### Things to do
1 - In the article about San Francisco Ballet's Mere Mortals, who choreographed the ballet?
2 - Continue the article about Tamara Rojo's first season at San Francisco Ballet and Mere Mortals from its last sentence.

The encore of San Francisco Ballet’s AI-inspired Mere Mortals, a seven-performance run that ends Wednesday, represents the largest and most unexpected bouquet in artistic director Tamara Rojo’s inaugural season.
For audiences, the surprises began with the show’s printed program. The booklet came sealed with the words “DO NOT OPEN”: part provocation, part dare. The cover was decorated with only an abstract swirl of silky fog.
Yet the real incitement came when the performance began—not with lilting strings and a curtain raise, but with the low thrum of a single electronic note by British musician Floating Points and a sheer black screen. For the next 66 minutes, the crowd was gripped by a modern retelling of the Pandora myth, the company’s first full-length ballet choreographed by a woman, Canadian American Aszure Barton. Nearly 50 dancers writhed and wiggled on a stage designed with the help of artificial intelligence by Barcelona-based Hamill Industries, all of the performers clad in black reflective bodysuits.
Rojo sat down with The Standard in early April to reflect on the singular vision that inspired her first programmed season at the San Francisco Ballet. “I believe in why I’m commissioning female choreographers and collaborators,” she said. “But I think the work stands by itself.”
The additional seven performances of Mere Mortals were not pre-planned—rather they were a generous bow to the staggering response received by the ballet’s initial run. Many people who originally came to see the performance knew nothing about it, Rojo said. And very little about the woman who orchestrated it.
“Yet they keep coming back,” she said.
Rojo, the 49-year-old former principal ballerina at the Royal Ballet who previously served as the director of the English National Ballet, might be winding down her inaugural season as artistic director, but her impact has only begun to reverberate in the San Francisco art world—and across the wider international ballet scene.

### Provided material

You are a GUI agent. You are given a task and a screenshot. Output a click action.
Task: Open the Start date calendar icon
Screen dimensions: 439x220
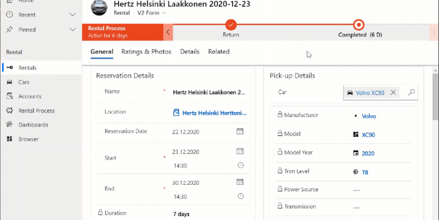pyautogui.click(x=240, y=151)
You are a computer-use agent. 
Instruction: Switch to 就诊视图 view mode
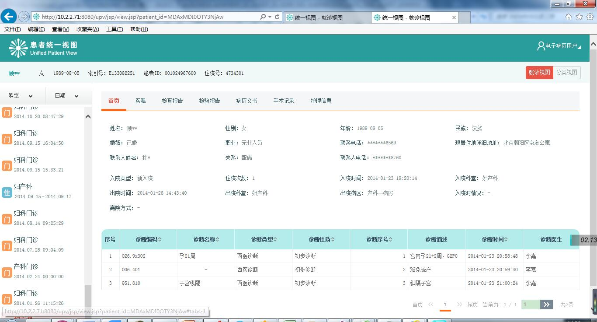pyautogui.click(x=539, y=73)
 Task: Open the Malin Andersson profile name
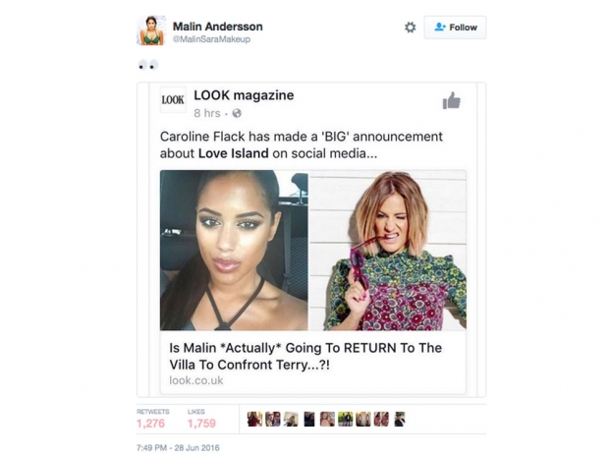[x=217, y=27]
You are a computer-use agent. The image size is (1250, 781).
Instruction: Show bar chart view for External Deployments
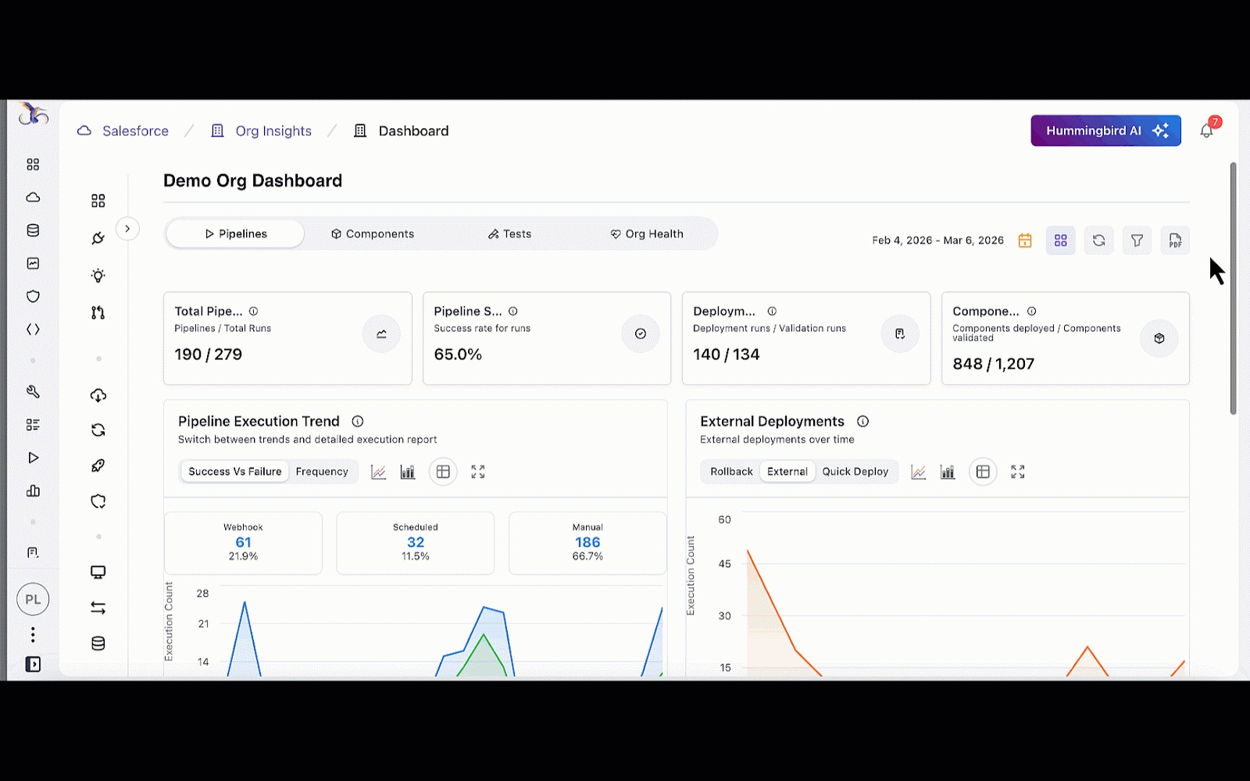pyautogui.click(x=948, y=472)
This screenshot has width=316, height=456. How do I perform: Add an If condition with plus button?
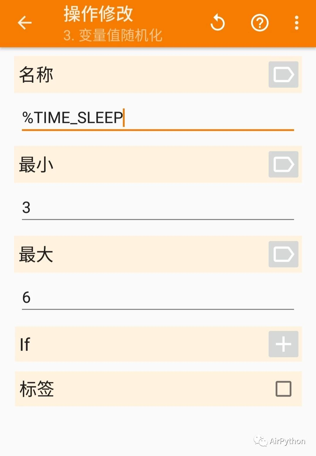pos(283,344)
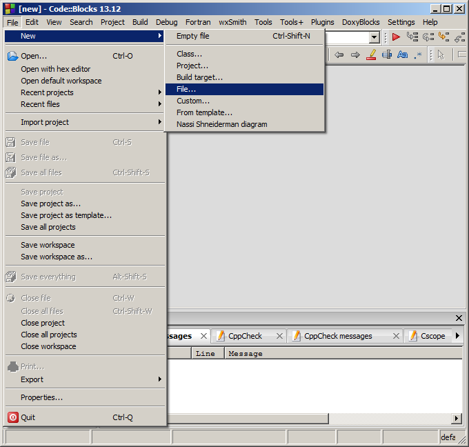This screenshot has height=447, width=469.
Task: Click the selected-text search icon
Action: (387, 55)
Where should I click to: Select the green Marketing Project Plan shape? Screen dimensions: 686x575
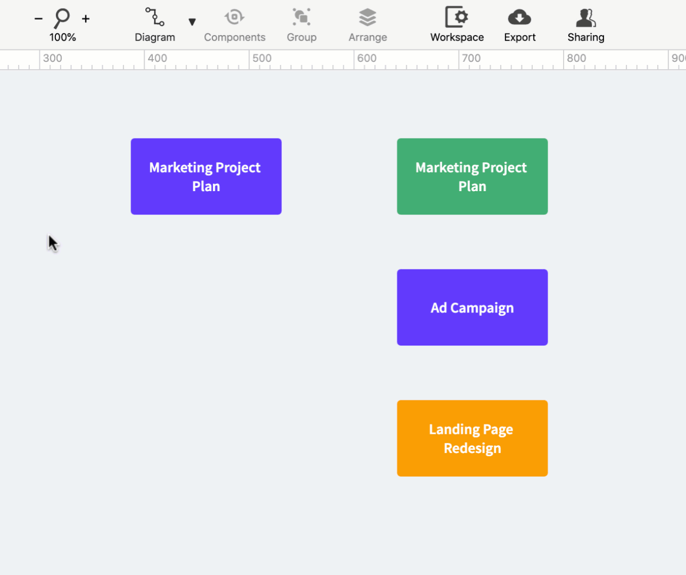tap(472, 176)
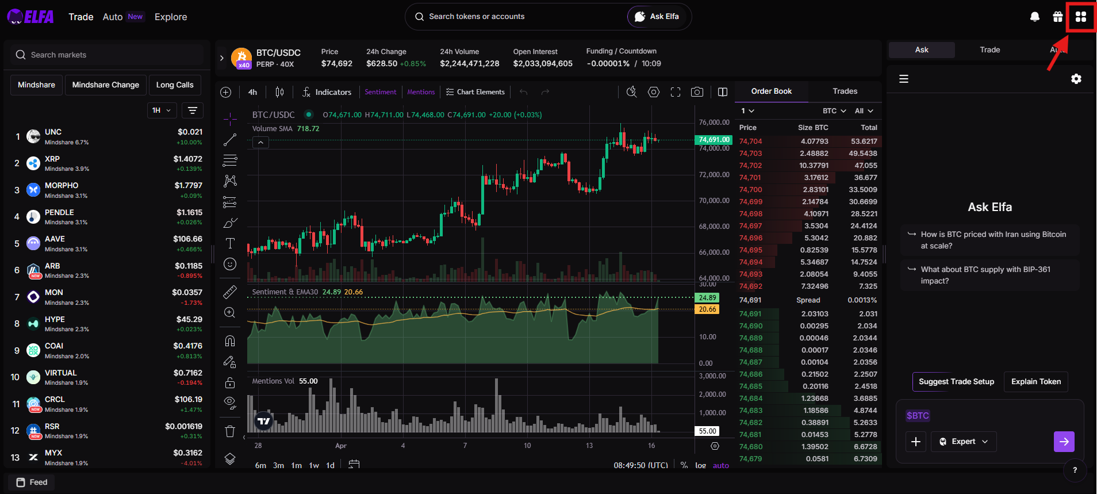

### Answers provided
1 - Aszure Barton, a Canadian American choreographer.

2 -
She’s brought in a decidedly younger crowd to the War Memorial Opera House, and Tuesday night’s performance of Mere Mortals saw flocks of young(ish) audience members rocking multicolored fits, frosted hair and feathered masks. One attendee told The Standard she had seen the performance twice; another had flown from Washington state to San Francisco for 24 hours just to catch it.
“It was fucking phenomenal,” said Joanna Karlinsky, who was at the show to celebrate her 60th birthday with her girlfriend. “It was as if Alvin Ailey, Lauren Anderson and Brian Eno had a love child.”
In the process of her first four months of programming, Rojo has done something her predecessors could not: She transformed the vibe of the War Memorial Opera House from a stuffy shrine to the high arts to a people’s palace poised to party. Local DJs Nooka Jones and Mozhgan kept the party going in the lobby after the show, where audience members danced alongside members of the Rising Rhythm troupe.
Every production of the just-finished run Dos Mujeres—another breakout success in April, which was the first double bill of female choreographers and the first program dedicated specifically to Latino stories—had the all-female Mariachi Bonitas performing in the lobby post-show.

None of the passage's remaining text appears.